Researchers have discovered an XSS vulnerability in RainLoop Webmail

Security researchers have discovered a serious XSS vulnerability stored in the RainLoop webmail platform. Unfortunately, the researchers confirmed that they were not aware of any bug fixes until they were disclosed. This means that users of the vulnerable platform should remain cautious as the threat of malicious exploitation persists.

XSS RainLoop Vulnerability Stored

According to details shared in a recent Publishthe SonarSource team has detected a persistent cross-site scripting (XSS) vulnerability affecting the RainLoop webmail platform.

RainLoop is a simple, open-source web-based email client that facilitates rapid communications in various organizations.

As elaborated, the XSS flaw (CVE-2022-29360) appeared in the platform’s code due to a logical bug post-cleanup process. Exploiting this vulnerability simply required an adversary to send a maliciously crafted email to the target system. Once the victim opens the email, the embedded malicious JavaScript payload runs and the attacker takes control of the victim’s system. In turn, this allows the adversary to steal emails without user interaction.

The following video illustrates the attack scenario.

Recommended attenuation

Researchers have confirmed that the vulnerability has not been patched until publicly disclosed. Despite repeated attempts to contact vendors, they received no response regarding a fix.
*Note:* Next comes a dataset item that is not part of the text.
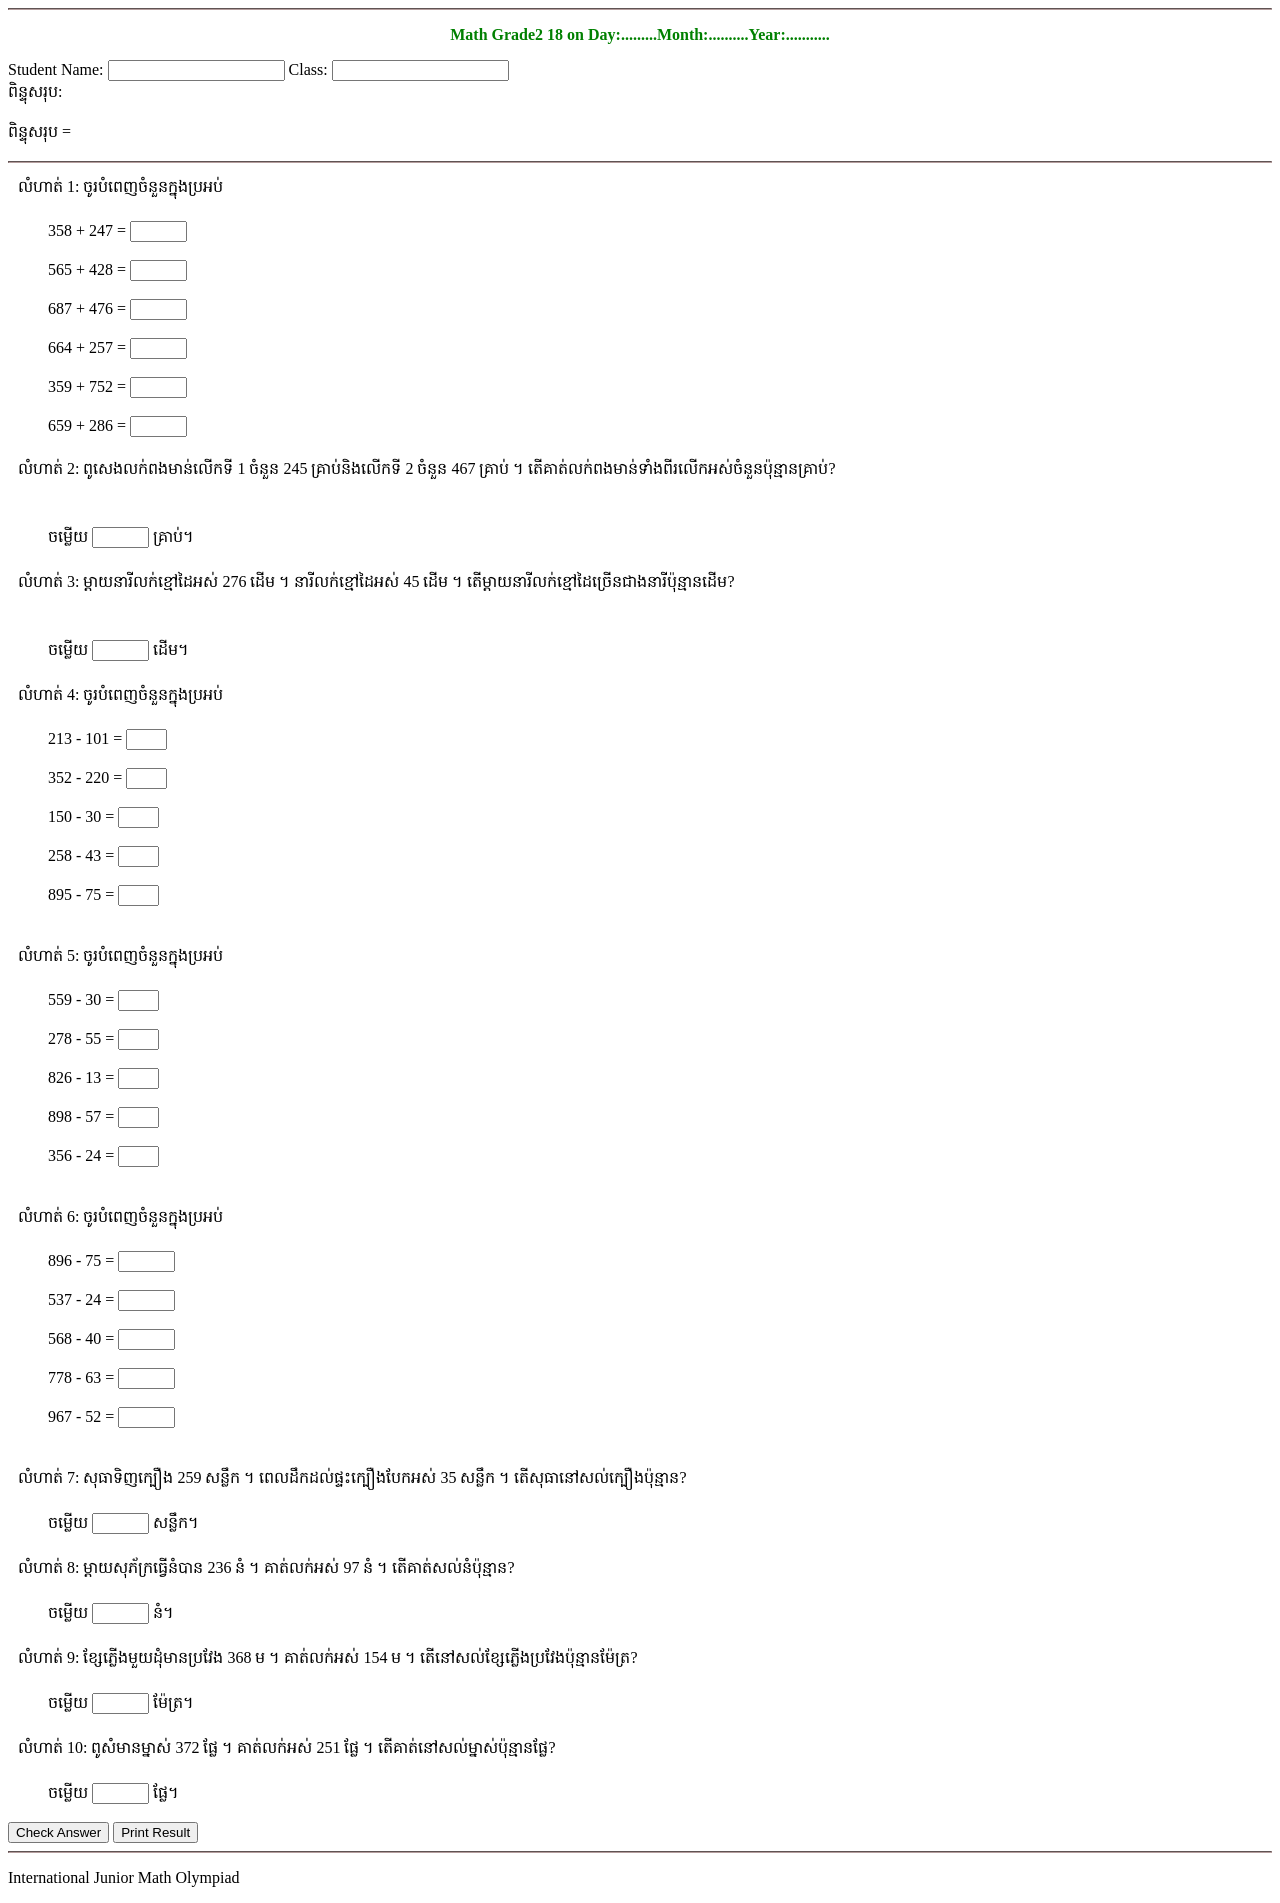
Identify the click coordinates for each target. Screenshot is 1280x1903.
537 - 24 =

This means that all RainLoop Webmail users remain exposed to potential exploits. Therefore, researchers have shared a temporary workaround for users to mitigate the flaw until an official fix arrives from vendors.

Specifically, they advise users to upgrade to SnappyMail – a RainLoop fork unaffected by the stored XSS vulnerability. While to mitigate the fix, the researchers have shared the respective code and the procedure to apply the fix, in their post. However, they urge users to try this unofficial patch at their own risk.

Also, to avoid similar bugs, the researchers advise developers not to modify the data after the cleanup.

We recommend that developers do not modify any data after it has been sanitized, as any modification could reverse the sanitization step. Also, it is recommended to work with a DOM tree object, rather than operating on HTML text, as this leaves much more room for error.

Let us know your thoughts in the comments.